My son recently had to sell bottles of water so that he could pay the deposit to partake in an entrepreneurial event at school. And I think that’s a really good lesson,” says Cook.
“But most entrepreneurs don’t think like that – they’ll just say ‘I need £50,000 to get my business up and running’. But then of course to procure an investment of £50,000, you’re going to need a shareholder agreement which means you’re going to have to employ a lawyer which is going to cost you thousands of pounds, and then you’ll probably need to hire an accountant. But they’ll just say ‘I don’t have that money’. They haven’t really grasped that maybe you need to do something else first to earn that money.”
Early business experience during school years teaches the practical skills and thought processes required to bootstrap a business, rather than going cap in hand to investors – today’s schoolgirl entrepreneur is tomorrow’s Richard Branson in the making.
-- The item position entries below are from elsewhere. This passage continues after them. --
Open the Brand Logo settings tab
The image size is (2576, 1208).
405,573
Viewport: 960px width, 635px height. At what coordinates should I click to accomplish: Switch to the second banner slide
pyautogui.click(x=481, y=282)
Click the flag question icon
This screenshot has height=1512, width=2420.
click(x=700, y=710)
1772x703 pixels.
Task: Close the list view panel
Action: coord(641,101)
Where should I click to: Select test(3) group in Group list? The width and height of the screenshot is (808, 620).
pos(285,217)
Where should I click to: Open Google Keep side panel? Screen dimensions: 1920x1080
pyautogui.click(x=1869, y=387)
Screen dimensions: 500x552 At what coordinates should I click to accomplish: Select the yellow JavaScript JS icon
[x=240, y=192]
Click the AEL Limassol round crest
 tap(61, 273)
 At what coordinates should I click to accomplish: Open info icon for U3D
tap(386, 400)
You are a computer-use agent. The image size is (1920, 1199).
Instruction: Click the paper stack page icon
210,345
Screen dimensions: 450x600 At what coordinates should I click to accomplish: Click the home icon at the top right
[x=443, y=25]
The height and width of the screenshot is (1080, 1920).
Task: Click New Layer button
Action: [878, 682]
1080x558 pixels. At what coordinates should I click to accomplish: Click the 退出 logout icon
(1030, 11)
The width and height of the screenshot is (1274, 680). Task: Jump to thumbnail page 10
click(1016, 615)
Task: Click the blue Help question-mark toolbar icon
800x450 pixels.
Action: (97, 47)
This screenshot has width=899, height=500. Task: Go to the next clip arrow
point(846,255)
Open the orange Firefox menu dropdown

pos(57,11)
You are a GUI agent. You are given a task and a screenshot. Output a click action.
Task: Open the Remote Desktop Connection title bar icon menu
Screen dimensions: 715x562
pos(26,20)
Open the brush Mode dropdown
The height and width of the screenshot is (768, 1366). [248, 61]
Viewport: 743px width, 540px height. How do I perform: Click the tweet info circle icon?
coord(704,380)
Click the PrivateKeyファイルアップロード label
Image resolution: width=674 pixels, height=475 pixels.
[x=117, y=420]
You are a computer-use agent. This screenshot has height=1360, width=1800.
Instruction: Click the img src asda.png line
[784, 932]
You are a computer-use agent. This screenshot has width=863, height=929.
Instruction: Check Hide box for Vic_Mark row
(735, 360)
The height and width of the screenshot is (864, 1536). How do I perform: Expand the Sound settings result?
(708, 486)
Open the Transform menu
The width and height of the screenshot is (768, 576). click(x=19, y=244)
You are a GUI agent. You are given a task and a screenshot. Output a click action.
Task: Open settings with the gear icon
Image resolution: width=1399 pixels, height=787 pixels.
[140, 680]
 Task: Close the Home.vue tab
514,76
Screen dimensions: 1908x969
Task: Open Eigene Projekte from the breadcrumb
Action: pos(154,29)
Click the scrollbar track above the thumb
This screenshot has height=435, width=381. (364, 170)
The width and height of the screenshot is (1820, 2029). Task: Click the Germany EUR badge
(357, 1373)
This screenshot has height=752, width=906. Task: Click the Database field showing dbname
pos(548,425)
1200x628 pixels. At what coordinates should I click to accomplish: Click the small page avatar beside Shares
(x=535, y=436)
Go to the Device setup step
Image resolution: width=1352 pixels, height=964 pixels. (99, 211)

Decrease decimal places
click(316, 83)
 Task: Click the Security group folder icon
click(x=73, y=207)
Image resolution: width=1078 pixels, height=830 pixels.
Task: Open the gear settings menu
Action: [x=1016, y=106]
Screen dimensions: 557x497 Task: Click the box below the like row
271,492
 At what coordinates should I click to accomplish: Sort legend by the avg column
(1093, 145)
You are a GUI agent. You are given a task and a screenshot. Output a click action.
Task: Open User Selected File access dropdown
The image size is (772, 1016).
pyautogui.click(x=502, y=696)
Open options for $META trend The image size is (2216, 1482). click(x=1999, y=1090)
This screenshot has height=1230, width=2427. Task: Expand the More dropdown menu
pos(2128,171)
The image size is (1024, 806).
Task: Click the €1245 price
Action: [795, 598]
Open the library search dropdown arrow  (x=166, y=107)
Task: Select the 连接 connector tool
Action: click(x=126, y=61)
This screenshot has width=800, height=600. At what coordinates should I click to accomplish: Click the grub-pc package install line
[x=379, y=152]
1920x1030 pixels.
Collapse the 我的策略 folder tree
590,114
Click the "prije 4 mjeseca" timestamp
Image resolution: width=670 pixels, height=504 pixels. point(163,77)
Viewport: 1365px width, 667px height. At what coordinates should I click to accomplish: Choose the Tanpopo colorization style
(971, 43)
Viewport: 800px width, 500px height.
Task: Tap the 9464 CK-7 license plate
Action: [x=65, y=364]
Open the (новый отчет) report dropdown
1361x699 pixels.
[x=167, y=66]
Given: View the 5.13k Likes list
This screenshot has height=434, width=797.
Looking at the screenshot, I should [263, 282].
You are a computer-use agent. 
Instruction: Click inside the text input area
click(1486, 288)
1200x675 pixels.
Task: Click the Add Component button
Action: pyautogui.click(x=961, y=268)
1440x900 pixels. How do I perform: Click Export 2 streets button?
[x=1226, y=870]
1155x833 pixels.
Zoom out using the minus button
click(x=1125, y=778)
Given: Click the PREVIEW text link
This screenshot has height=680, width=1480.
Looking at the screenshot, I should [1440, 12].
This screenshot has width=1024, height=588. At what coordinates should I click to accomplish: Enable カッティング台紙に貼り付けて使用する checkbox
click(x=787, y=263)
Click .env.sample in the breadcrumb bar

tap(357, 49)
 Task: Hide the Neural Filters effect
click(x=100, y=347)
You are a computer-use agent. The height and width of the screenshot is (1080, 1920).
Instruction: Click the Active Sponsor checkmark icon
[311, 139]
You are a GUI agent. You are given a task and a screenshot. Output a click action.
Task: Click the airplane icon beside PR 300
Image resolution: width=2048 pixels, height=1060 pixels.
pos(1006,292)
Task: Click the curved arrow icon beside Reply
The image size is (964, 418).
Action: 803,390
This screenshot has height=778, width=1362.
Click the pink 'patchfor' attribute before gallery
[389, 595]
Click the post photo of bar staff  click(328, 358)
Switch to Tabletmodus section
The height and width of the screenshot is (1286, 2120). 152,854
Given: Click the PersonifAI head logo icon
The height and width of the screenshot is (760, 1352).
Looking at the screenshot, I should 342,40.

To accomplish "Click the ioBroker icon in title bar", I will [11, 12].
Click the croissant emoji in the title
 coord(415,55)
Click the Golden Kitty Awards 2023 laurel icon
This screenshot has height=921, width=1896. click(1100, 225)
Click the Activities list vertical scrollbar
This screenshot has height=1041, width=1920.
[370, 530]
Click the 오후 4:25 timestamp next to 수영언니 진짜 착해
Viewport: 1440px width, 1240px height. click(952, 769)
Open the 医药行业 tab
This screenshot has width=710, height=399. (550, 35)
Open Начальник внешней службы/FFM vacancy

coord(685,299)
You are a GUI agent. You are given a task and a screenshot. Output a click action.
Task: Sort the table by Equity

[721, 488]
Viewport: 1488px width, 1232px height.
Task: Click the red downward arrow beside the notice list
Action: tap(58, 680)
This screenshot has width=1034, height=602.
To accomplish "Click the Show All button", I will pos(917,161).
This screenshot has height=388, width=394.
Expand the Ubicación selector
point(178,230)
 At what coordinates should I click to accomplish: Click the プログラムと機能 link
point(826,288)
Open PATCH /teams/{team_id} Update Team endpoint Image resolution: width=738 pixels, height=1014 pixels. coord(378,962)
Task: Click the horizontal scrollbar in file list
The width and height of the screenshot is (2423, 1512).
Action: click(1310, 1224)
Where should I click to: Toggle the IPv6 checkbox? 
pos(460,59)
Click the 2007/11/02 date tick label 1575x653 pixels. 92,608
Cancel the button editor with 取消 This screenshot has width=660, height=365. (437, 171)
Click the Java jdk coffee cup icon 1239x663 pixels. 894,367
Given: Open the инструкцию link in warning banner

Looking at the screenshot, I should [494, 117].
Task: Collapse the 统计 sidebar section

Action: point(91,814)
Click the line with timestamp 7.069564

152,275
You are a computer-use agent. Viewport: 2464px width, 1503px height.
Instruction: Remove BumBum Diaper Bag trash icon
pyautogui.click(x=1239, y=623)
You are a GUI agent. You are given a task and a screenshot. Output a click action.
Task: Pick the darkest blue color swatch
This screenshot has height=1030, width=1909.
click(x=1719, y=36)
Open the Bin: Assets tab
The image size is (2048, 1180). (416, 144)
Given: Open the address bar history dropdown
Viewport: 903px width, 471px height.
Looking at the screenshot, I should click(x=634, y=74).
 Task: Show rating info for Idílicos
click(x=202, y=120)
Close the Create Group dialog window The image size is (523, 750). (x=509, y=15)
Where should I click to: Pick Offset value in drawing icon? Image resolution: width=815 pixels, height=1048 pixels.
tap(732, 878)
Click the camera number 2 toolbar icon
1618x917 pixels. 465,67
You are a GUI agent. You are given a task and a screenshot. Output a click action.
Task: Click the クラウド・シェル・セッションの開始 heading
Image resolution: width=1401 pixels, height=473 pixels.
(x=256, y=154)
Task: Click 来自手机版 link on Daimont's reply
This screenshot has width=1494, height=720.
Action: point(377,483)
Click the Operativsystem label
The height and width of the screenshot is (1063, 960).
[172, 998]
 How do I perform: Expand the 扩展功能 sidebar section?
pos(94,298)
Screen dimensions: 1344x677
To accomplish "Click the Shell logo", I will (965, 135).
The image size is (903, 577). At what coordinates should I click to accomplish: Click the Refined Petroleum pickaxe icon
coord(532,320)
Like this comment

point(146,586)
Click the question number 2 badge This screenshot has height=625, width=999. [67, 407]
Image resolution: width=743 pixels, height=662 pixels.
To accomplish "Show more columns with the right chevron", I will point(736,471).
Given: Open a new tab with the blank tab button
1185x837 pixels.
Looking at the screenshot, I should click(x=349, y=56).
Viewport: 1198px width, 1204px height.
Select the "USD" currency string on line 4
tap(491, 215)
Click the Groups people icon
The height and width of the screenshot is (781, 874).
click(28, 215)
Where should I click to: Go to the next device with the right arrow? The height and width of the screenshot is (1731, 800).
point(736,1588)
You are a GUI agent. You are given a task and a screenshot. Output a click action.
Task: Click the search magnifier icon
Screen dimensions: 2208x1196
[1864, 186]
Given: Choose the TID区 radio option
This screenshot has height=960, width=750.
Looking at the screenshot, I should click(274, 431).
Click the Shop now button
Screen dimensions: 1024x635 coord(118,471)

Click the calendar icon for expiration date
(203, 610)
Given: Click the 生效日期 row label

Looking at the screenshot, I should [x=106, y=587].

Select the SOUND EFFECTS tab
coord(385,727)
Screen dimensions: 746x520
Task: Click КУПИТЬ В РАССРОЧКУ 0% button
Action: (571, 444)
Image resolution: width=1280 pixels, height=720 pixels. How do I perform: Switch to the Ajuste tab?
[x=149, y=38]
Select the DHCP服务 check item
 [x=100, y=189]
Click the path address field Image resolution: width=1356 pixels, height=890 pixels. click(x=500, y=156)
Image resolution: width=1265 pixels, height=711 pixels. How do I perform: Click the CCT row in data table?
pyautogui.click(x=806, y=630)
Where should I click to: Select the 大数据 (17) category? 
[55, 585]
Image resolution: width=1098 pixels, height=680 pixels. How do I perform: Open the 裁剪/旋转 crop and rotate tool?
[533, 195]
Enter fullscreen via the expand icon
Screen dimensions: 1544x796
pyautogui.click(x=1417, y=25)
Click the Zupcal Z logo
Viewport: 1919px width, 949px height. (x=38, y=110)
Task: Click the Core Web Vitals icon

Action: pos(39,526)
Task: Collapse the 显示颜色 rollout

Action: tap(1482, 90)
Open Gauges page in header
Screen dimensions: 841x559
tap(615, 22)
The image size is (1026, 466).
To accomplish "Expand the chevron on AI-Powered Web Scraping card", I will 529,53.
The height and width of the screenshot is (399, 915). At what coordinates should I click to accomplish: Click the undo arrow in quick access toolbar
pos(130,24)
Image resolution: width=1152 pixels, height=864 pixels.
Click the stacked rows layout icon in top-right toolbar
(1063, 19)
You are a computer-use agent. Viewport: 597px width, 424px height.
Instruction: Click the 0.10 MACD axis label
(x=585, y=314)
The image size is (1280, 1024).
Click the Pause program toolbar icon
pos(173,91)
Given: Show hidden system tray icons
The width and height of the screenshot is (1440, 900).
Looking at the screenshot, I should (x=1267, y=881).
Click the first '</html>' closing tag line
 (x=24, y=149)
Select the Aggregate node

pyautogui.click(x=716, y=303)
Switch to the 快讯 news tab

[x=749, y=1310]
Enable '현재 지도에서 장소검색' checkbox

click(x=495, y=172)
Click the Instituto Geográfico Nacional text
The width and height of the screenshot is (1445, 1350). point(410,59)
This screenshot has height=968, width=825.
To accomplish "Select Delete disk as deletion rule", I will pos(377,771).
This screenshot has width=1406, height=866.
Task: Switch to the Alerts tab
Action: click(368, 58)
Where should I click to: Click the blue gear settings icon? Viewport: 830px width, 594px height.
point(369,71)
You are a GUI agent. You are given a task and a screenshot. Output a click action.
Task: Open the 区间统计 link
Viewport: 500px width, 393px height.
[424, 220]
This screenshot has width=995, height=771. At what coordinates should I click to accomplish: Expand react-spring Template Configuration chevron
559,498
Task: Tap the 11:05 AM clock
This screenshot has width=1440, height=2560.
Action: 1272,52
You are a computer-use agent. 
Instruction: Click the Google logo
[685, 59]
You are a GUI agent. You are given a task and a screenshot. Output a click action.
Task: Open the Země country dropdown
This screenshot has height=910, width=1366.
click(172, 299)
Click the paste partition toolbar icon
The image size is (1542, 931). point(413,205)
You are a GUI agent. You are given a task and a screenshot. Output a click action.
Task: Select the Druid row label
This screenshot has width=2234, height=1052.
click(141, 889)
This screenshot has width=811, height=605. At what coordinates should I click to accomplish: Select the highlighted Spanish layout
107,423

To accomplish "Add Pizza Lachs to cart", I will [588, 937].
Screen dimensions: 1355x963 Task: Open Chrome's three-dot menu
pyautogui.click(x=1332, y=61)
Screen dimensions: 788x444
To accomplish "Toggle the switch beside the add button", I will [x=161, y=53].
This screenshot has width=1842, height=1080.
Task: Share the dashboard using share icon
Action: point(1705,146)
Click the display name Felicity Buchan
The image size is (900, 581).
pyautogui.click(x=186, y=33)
August 8th, 2008 at 11:35 am
One way I did it is by starting a small business that would not require capital. Offering services for example, I setup a tutorial when I was at college and what I earned from it I used to buy pastries which I sold to canteens then I used the capital for setting up a e-loading center for cell phones.
Check out http://www.TheYESmovie.com, follow Louis Lautman’s journey in becoming a successful entrepreneur.
August 9th, 2008 at 12:56 am
Entrepreneurs often forget that they need to put something in as well. Time and money are the two big ones, along with hard work.